◆ Aufgabenstellung 1
Beantworten Sie anhand des Textes über die Warnungen an die Zivilbevölkerung in Gaza die folgenden Fragen:
(a) Wie viele Telefonnummern wurden angerufen, um Warnungen auszusprechen?
(b) Wie heißt die Methode, bei der nicht tödliche Waffen auf die Dächer von Gebäuden geschossen werden?
(c) Mit welcher deutschen Bezeichnung wird „nohal shachen“ wiedergegeben?
◆ Aufgabenstellung 2
Geben Sie aus dem Text über die Warnungen an die Zivilbevölkerung in Gaza den Abschnitt von „Was wir nicht“ bis einschließlich „über diese Methode?“ wortgetreu wieder.

◆ Vorliegender Text
┄┄┄┄┄┄┄┄┄┄
Nun lassen Sie uns in diesem Zusammenhang zur Operation „Gegossenes Blei“ kommen. Wir verteilten Flugblätter an die Zivilisten in Gaza, um ihnen mitzuteilen, dass sie ein potentielles Konfliktgebiet verlassen sollten. Es mag sein, dass wir diesbezüglich mehr tun könnten, indem wir Flugblätter mit ausführlicherem Inhalt verteilen, mit mehr Informationen darüber, wie sie entkommen können. Wir schalten uns in ihre Radio- und Fernsehübertragungen ein, um Durchsagen zu machen, um sie zu warnen. Dies kann vielleicht noch effektiver gemacht werden.
Wir riefen 160.000 Telefonnummern an, um Warnungen auszusprechen. Niemand auf der Welt hat jemals so etwas getan. Und es ist klar, warum dies effektiv war. Ein Telefonanruf ist kein Stück Papier, das über meinem Wohnviertel abgeworfen wird. Das Telefon klingelt in meiner Tasche. Es ist zwar eine automatische Ansage, weil man in solch großem Umfang unmöglich persönliche Anrufe machen kann. Doch es ist meine Nummer, unter der angerufen wird. Es ist eine Warnung, die an mich persönlich gerichtet ist. Es ist kein allgemeiner Warnhinweis.
Und schließlich führten wir auch die Methode „am Dach anklopfen“ durch. Die IDF benutzt hierzu Waffen, die nicht tödlich sind. Aus ihnen wird auf die Dächer von Gebäuden, die von Terroristen benutzt werden, geschossen. Diese Waffen machen eine Menge Lärm. Sie äußern laut und deutlich: Wir sind nahe. Doch ihr habt noch die Möglichkeit zu gehen.
Was wir nicht verwenden, ist die Methode „nohal shachen“ („Nachbar-Prozedur“). Kürzlich las ich Aussagen eines britischen Generals, eines Kommandeurs in Afghanistan…
General Richard Kemp?
Nein, es war jemand anderes. Er sagte während einer Pressekonferenz, dass seine Truppen sehr moralisch seien. Und dann beschrieb er ihre Methode als ein Symbol der Moral der britischen Soldaten. Und die Methode war „nohal shachen“.
Was genau sagte er über diese Methode?
┄┄┄┄┄┄┄┄┄┄
◆ Materialauszüge
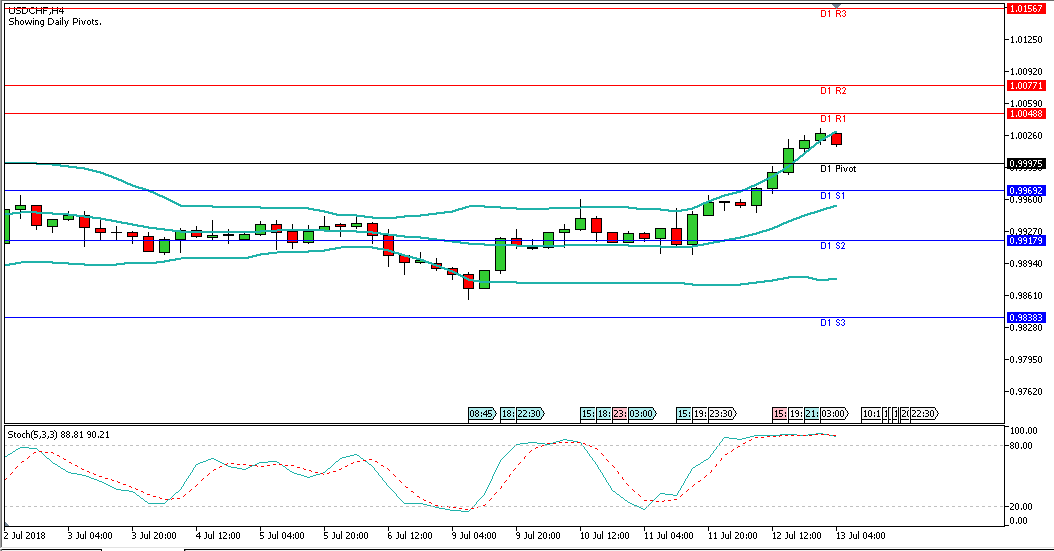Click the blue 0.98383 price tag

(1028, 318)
┄┄┄┄┄┄┄┄┄┄
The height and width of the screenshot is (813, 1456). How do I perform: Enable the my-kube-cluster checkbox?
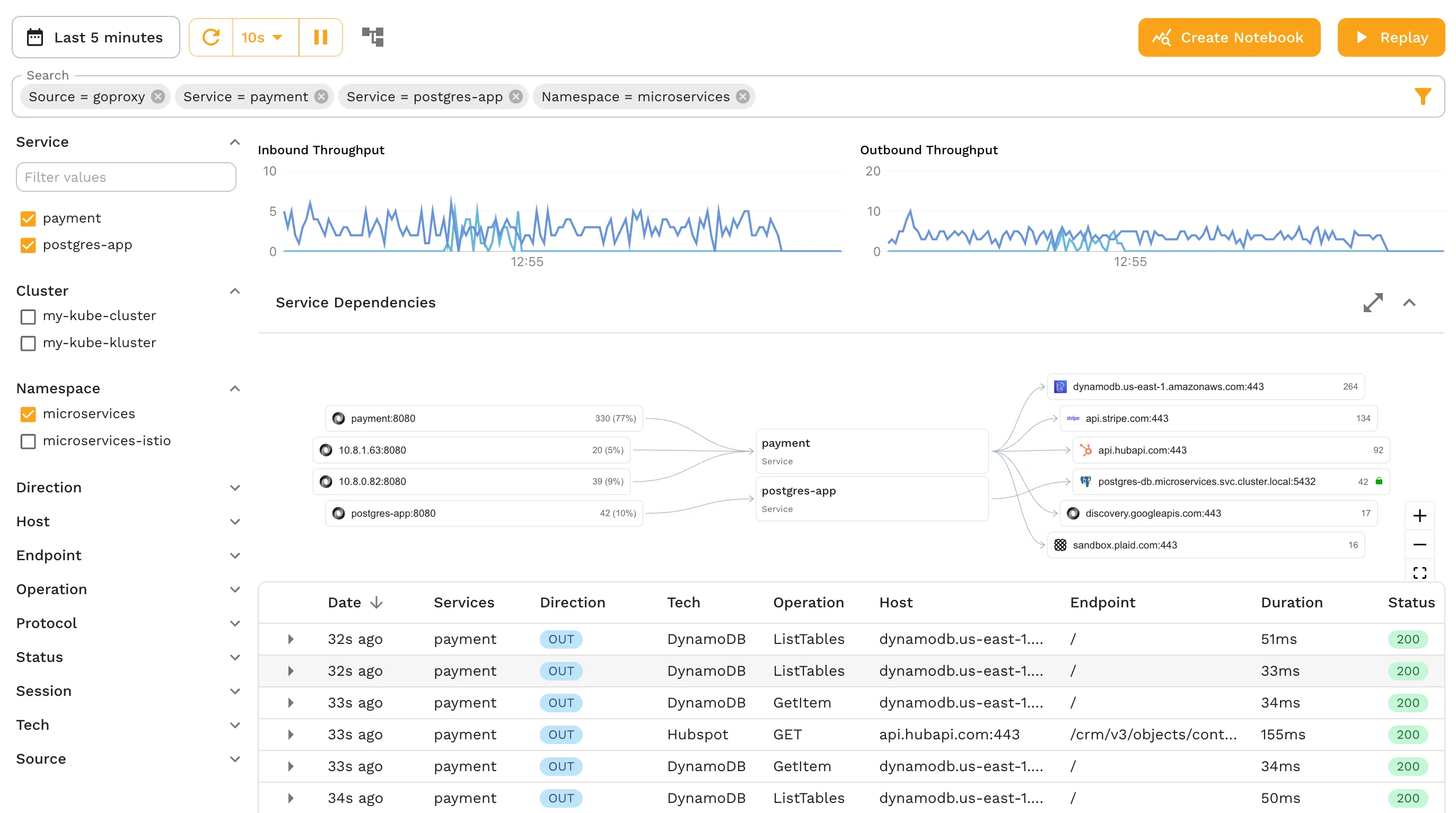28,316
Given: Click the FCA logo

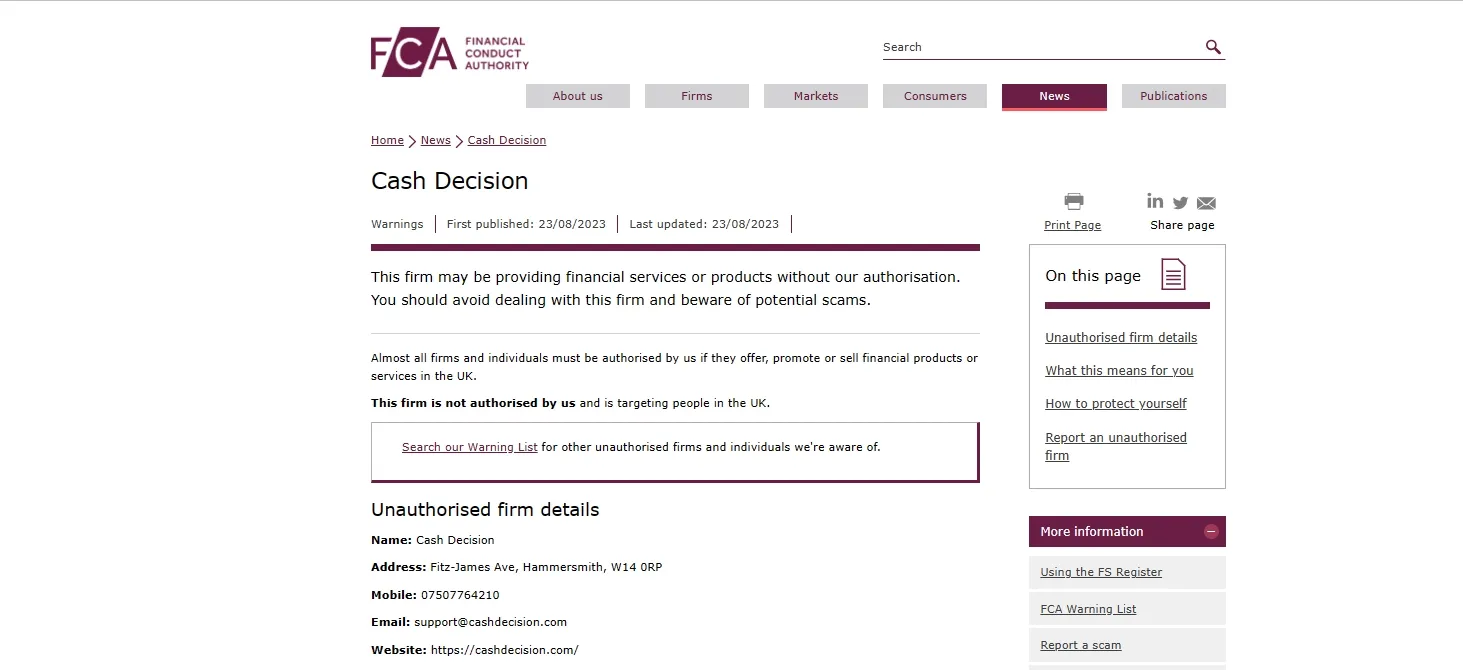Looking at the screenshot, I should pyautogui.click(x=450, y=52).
┄┄┄┄┄┄┄┄┄┄
◆ Endergebnis 1
(a) 160.000
(b) „am Dach anklopfen“
(c) „Nachbar-Prozedur“

◆ Endergebnis 2
Was wir nicht verwenden, ist die Methode „nohal shachen“ („Nachbar-Prozedur“). Kürzlich las ich Aussagen eines britischen Generals, eines Kommandeurs in Afghanistan…
General Richard Kemp?
Nein, es war jemand anderes. Er sagte während einer Pressekonferenz, dass seine Truppen sehr moralisch seien. Und dann beschrieb er ihre Methode als ein Symbol der Moral der britischen Soldaten. Und die Methode war „nohal shachen“.
Was genau sagte er über diese Methode?